> **Task instructions**:
(a) From the passage about Robertson, quote the part that opens with the words containing "3. He supported" and closes with "asking for donations.".
(b) In the passage about Robertson, which group did he join forces with to support North Carolina's bathroom law?
(c) Continue the passage about Robertson's controversial statements from where it stops.

> **Passage shown**:
########################################

3. He supported the North Carolina anti-transgender bathroom law

According to The Hollywood Reporter, Robertson joined forces with Citizens United to support North Carolina's bathroom law—which critics say discriminates against the transgender community because it would force people to use restrooms in accordance with the gender on their birth certificate—by sending out an email asking for donations.

"Men should use the men's bathroom and women should use the women's bathroom," he wrote in the email, according to THR. "Just because a man may 'feel' like a woman doesn't mean he should be able to share a bathroom with my daughter, or yours. That used to be called common sense. Now it's called bigoted."

4. He shared an extreme plan for handling ISIS

For some reason, Fox News' Sean Hannity asked the reality star what he thought about terrorist groups like ISIS when Robertson appeared on Hannity in 2015 to promote his book unPHILtered: The Way I See It. "In this case, you either have to convert them, which I think would be next to impossible. I'm not giving up on them, but I'm just saying either convert them or kill them," he said.

########################################

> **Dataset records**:

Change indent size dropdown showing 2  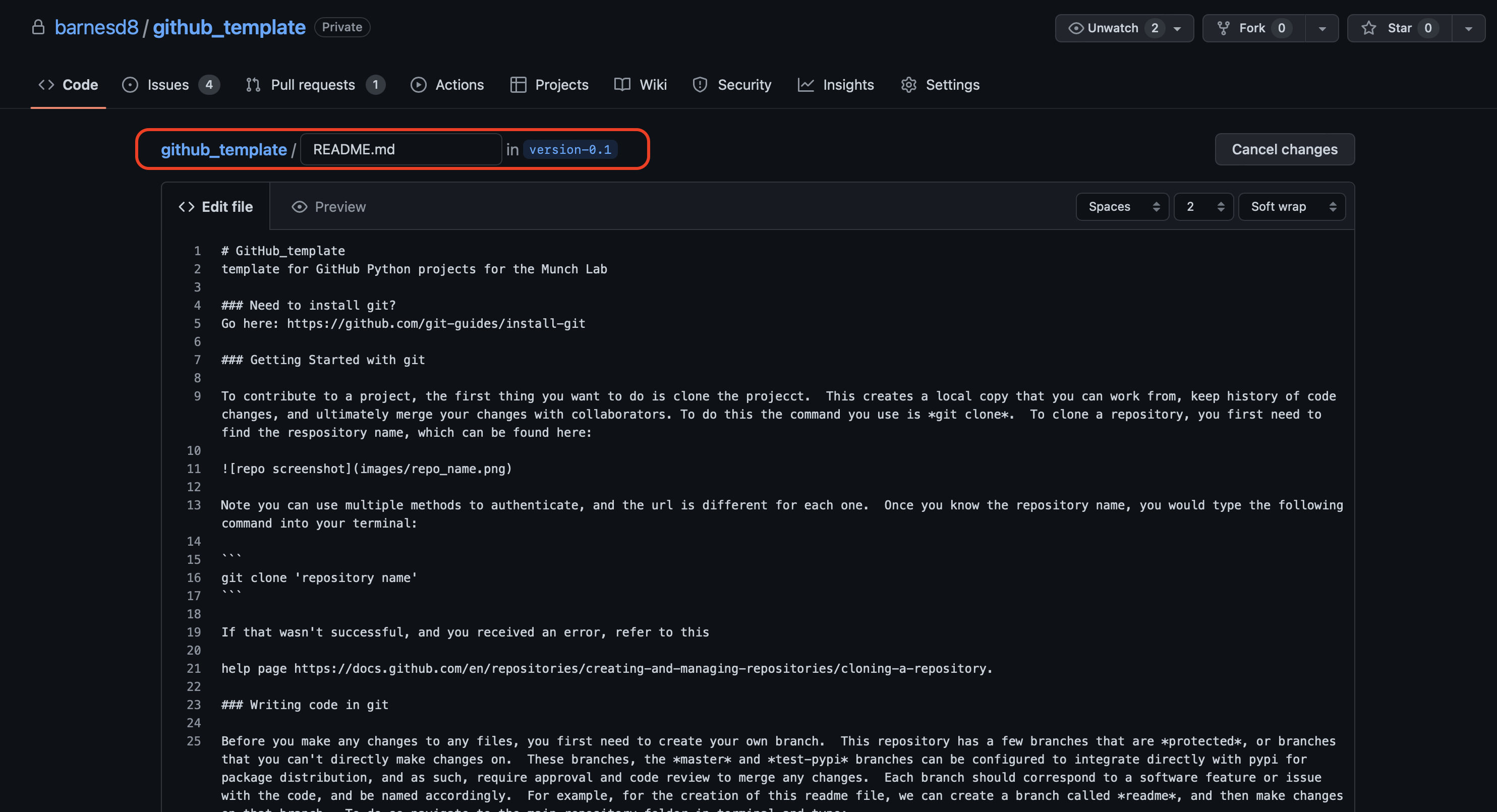click(x=1203, y=206)
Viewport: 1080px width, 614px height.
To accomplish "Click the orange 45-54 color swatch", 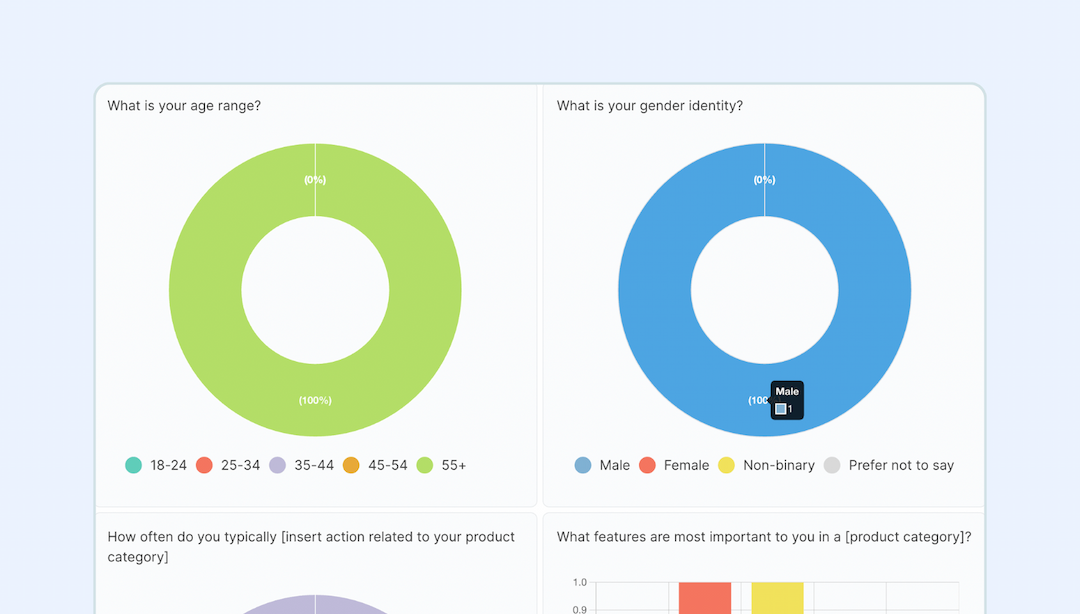I will coord(351,465).
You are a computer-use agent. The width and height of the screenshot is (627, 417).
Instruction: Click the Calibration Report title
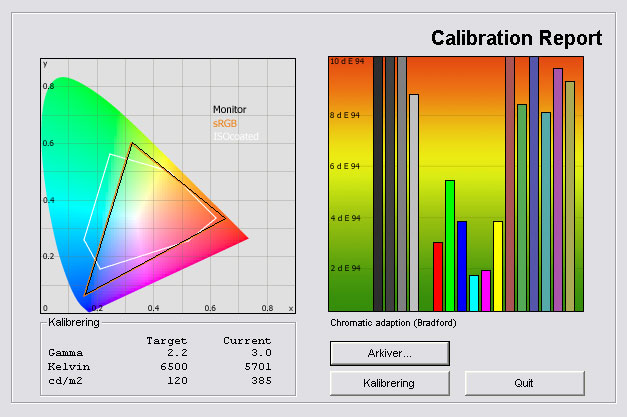click(516, 39)
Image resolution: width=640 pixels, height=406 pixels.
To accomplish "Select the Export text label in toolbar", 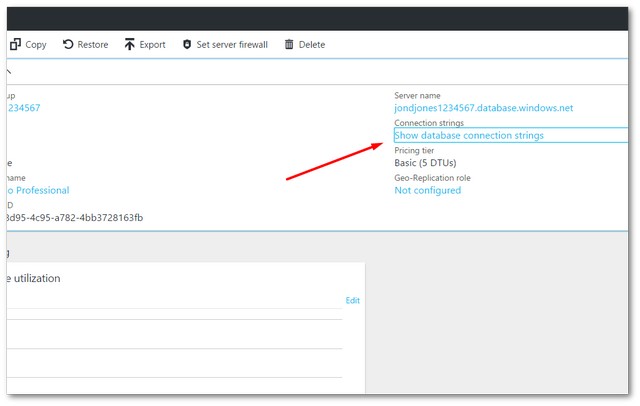I will (x=152, y=45).
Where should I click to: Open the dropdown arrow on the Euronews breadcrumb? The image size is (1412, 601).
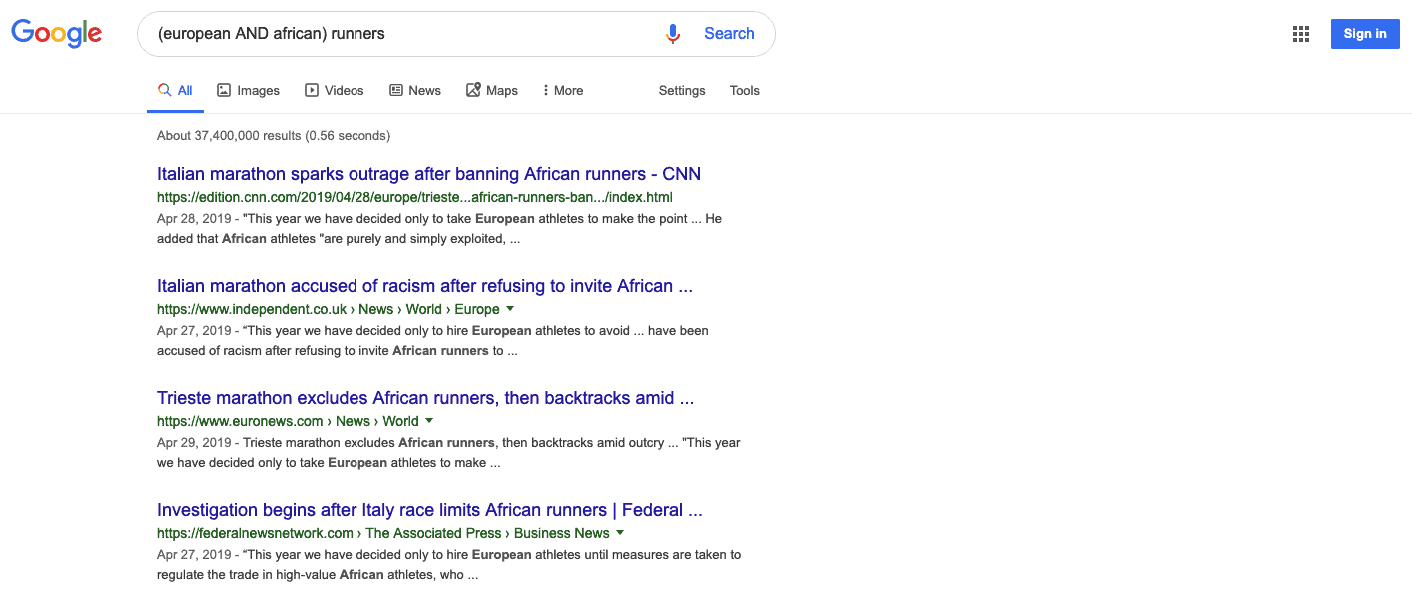coord(429,421)
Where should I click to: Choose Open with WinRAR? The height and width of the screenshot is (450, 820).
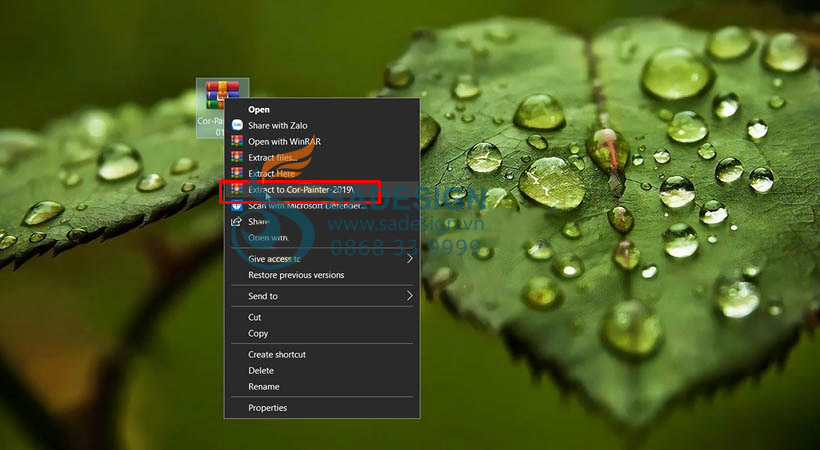284,141
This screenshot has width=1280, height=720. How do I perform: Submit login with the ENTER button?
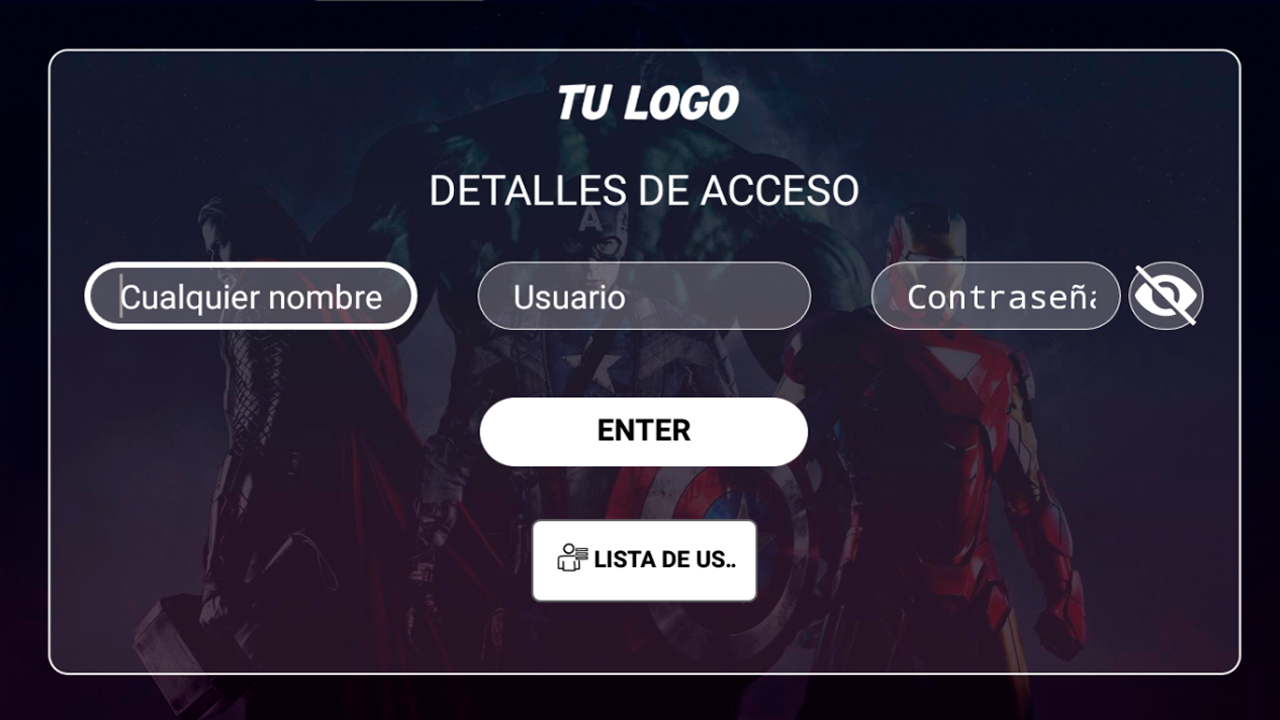pos(644,431)
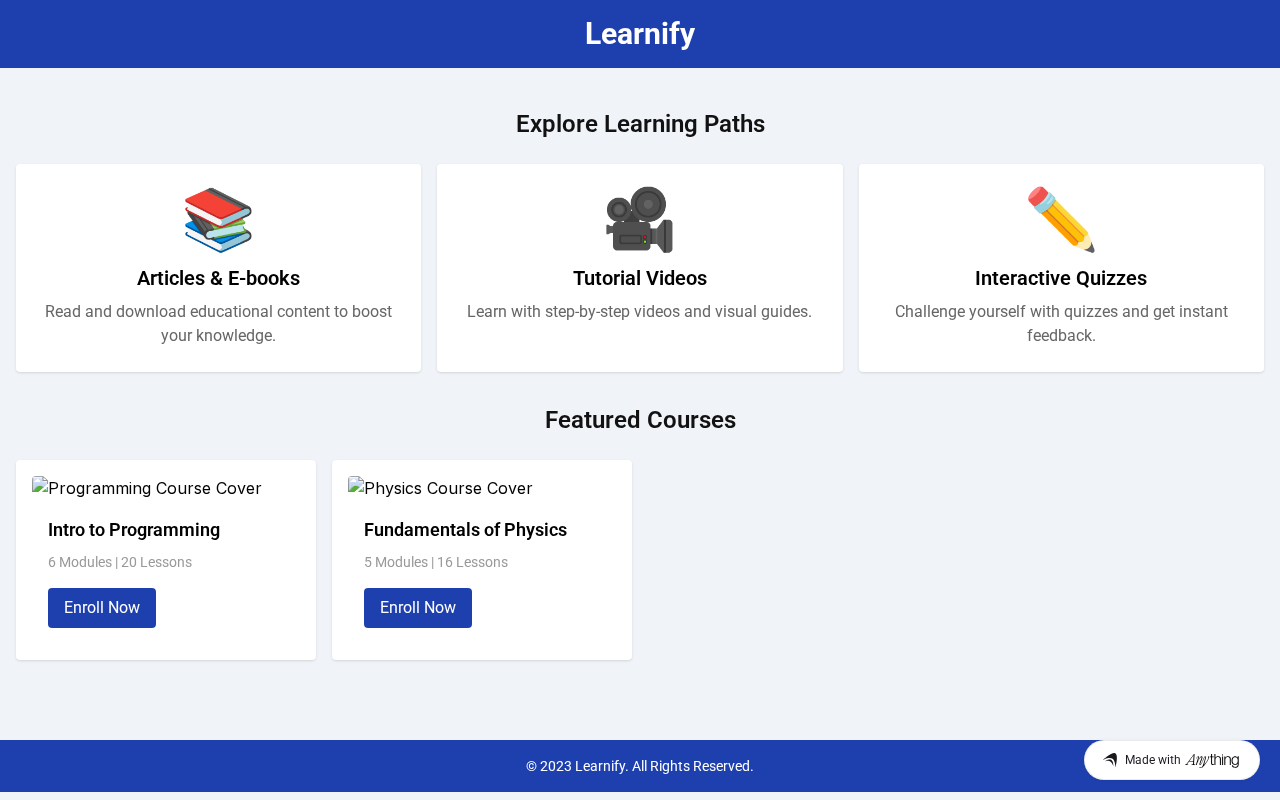Click the movie camera icon

point(640,220)
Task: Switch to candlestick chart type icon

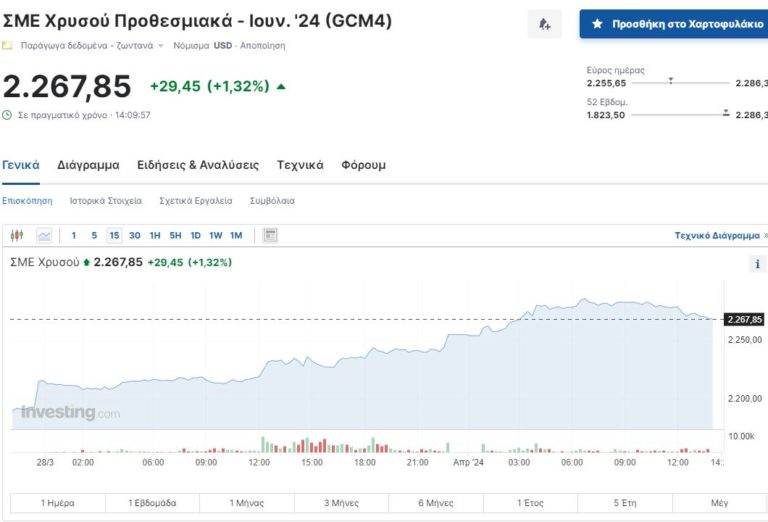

########################################

> **Answers to the problems**:
(a)
3. He supported the North Carolina anti-transgender bathroom law

According to The Hollywood Reporter, Robertson joined forces with Citizens United to support North Carolina's bathroom law—which critics say discriminates against the transgender community because it would force people to use restrooms in accordance with the gender on their birth certificate—by sending out an email asking for donations.

(b) Citizens United.

(c)
He continued: "I'd much rather have a Bible study with all of them and show them the error of their ways and point them to Jesus Christ… However, if it's a gunfight and a gunfight alone, if that's what they're looking for, me personally, I am prepared for either one."

5. He condemned atheists

In March 2015, Robertson stirred up controversy once more with a speech he gave at the Vero Beach Prayer Breakfast. According to Right Wing Watch, he condemned atheists with a frightening hypothetical story about an atheist forced to watch his wife and daughters be raped and killed.